◆ Text block
━━━━━━━━━━━━━━━━━━━━
Ouidade Sabri, Amina Djedidi and Mouhoub Hani

This study aims to examine the critical role of types of coopetition (upstream/downstream), market structure (concentrated/competitive) and innovation (low vs high degree…

Abstract

Purpose

This study aims to examine the critical role of types of coopetition (upstream/downstream), market structure (concentrated/competitive) and innovation (low vs high degree of innovation) that can affect the way consumers perceive the resulting price (un)fairness of new offerings.

Design/methodology/approach

Three between-subjects experiments involving different participant populations and product categories were conducted to test the research hypotheses.

Findings

The valence of the effect of types of coopetition (upstream/downstream) on price fairness is conditional on the market structure and the degree of innovation associated with the new product offering. Downstream (as opposed to upstream) coopetition is much more detrimental to perceptions of price fairness in a concentrated market than in a competitive and fragmented market. However, within a competitive market, downstream coopetition may lead to greater price fairness perception than upstream coopetition when the new product offering is highly innovative.

Research limitations/implications

The current study uses lab experiments with fictitious scenarios and focuses on two moderating variables: market structure and innovation perceptions. Future research may use field experiments and explore additional moderating variables that may annihilate the negative effect of downstream coopetition on price fairness perception, especially in a concentrated market.
━━━━━━━━━━━━━━━━━━━━
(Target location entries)
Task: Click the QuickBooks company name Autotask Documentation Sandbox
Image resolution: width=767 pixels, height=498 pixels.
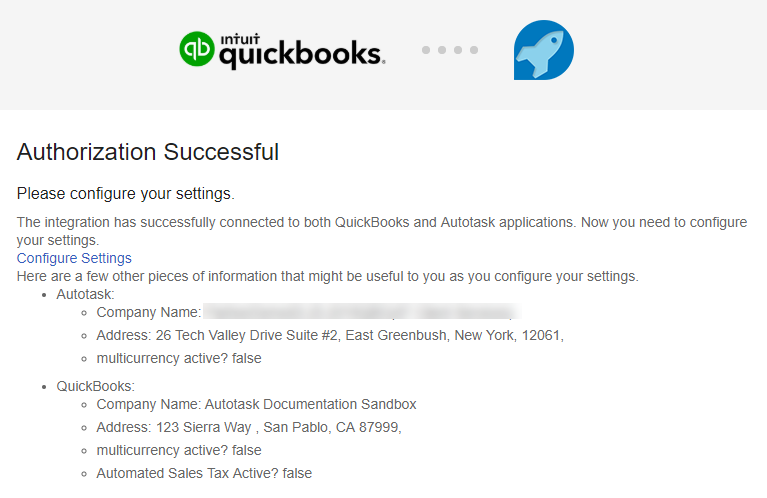Action: [256, 404]
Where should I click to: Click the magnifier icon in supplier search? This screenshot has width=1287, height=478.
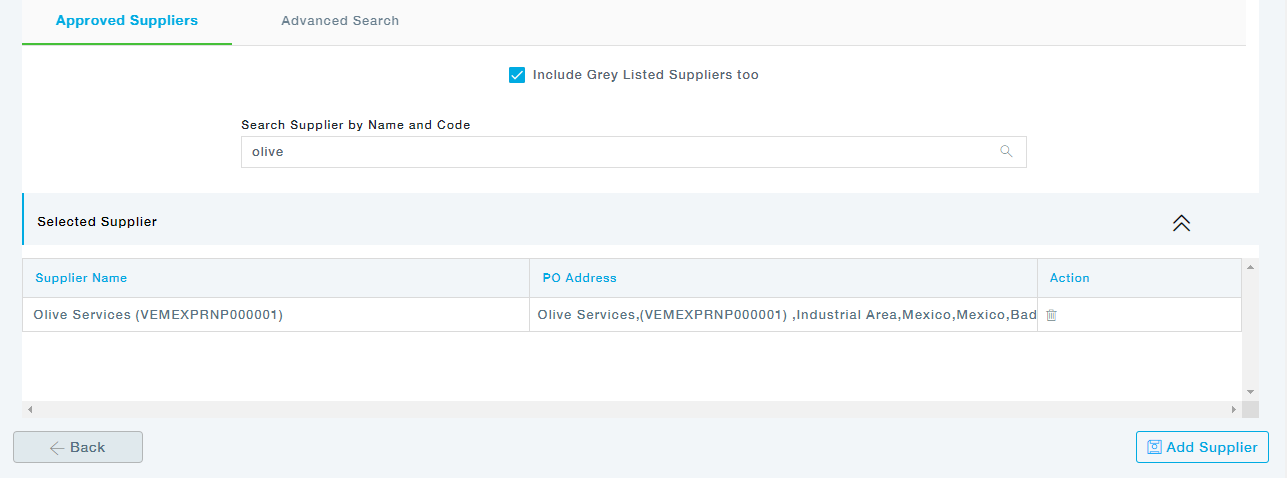[x=1006, y=152]
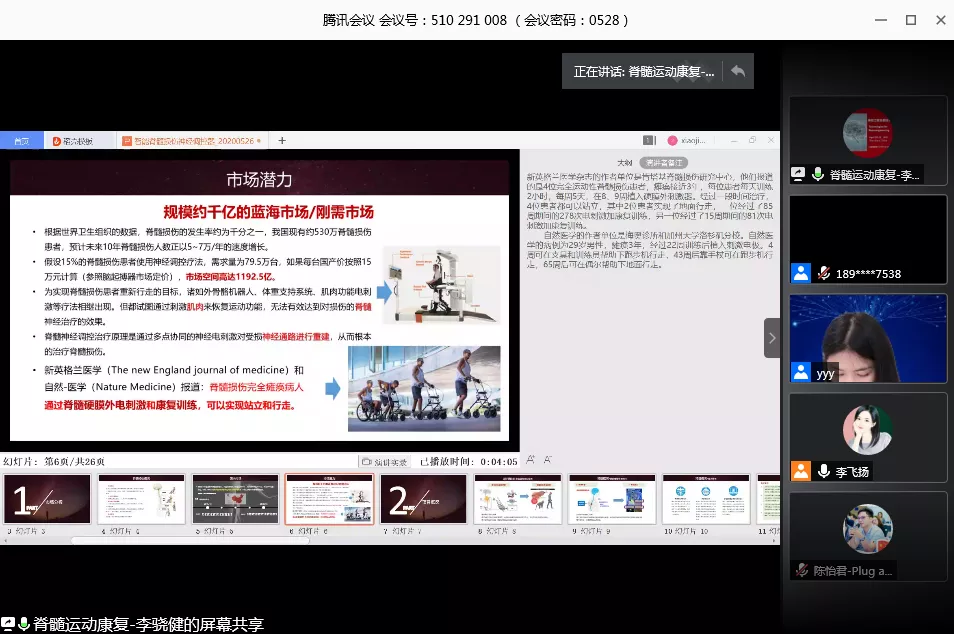Toggle 李飞扬's microphone
This screenshot has height=634, width=954.
tap(823, 469)
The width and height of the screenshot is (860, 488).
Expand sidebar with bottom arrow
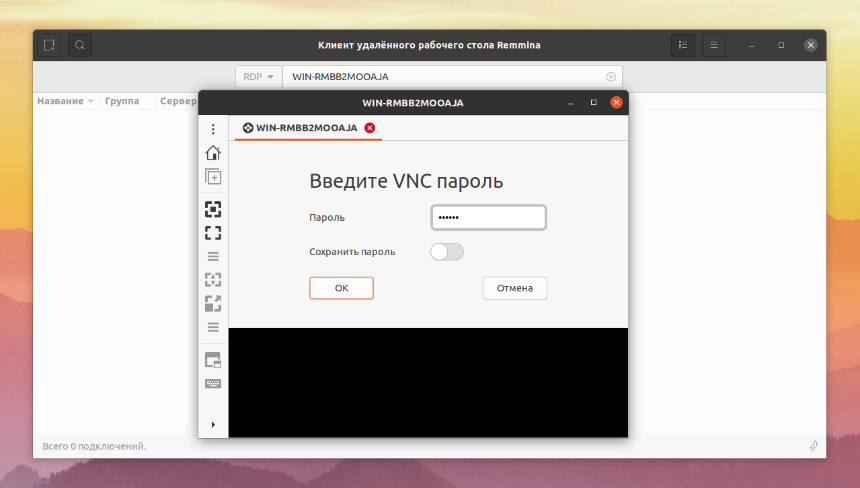[x=213, y=424]
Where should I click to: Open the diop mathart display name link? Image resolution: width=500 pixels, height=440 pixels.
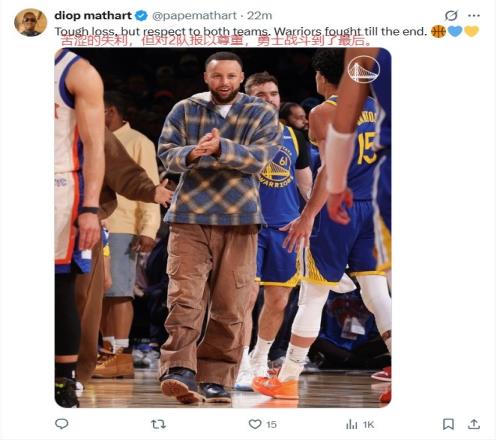[x=93, y=15]
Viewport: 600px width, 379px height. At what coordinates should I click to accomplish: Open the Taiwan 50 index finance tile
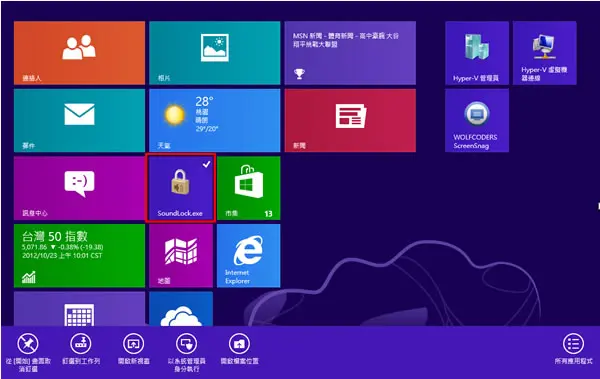pyautogui.click(x=80, y=256)
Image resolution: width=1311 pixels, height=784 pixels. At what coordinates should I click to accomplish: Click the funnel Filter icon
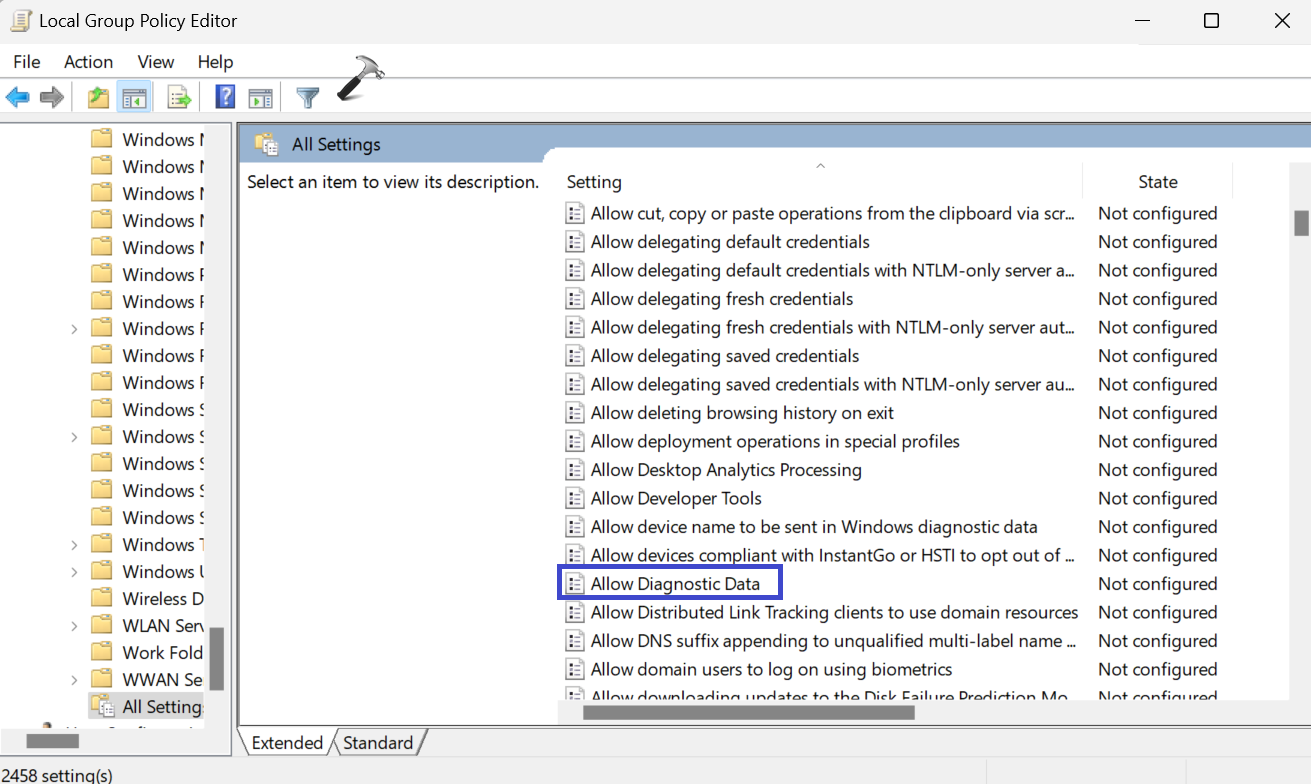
━━━━━━━━━━━━━━━━━━━━
◆ Parts of the exercise
**A.** Transcribe the passage of the abstract on coopetition and price fairness between "Research limitations/implications" and "a concentrated market.", inclusive.
**B.** Rewrite the entries between the lines holding "Where should I click to: Click" and "pyautogui.click(x=80, y=256)", inclusive, replacing "magnifier" with "magnifying glass" and keeping everything else the same. Give only those lines, and leave out the pictures.
The abstract on coopetition and price fairness and the entries are unrelated material.

◆ Answers for the exercise
**A.**
Research limitations/implications

The current study uses lab experiments with fictitious scenarios and focuses on two moderating variables: market structure and innovation perceptions. Future research may use field experiments and explore additional moderating variables that may annihilate the negative effect of downstream coopetition on price fairness perception, especially in a concentrated market.

**B.**
Where should I click to: Click the magnifying glass icon in supplier search? This screenshot has width=1287, height=478.
[x=1006, y=152]
Toggle 李飞扬's microphone
This screenshot has height=634, width=954.
tap(823, 469)
The width and height of the screenshot is (860, 488).
Expand sidebar with bottom arrow
[x=213, y=424]
Where should I click to: Open the diop mathart display name link? Image resolution: width=500 pixels, height=440 pixels.
[x=93, y=15]
Viewport: 600px width, 379px height. At what coordinates should I click to accomplish: Open the Taiwan 50 index finance tile
pyautogui.click(x=80, y=256)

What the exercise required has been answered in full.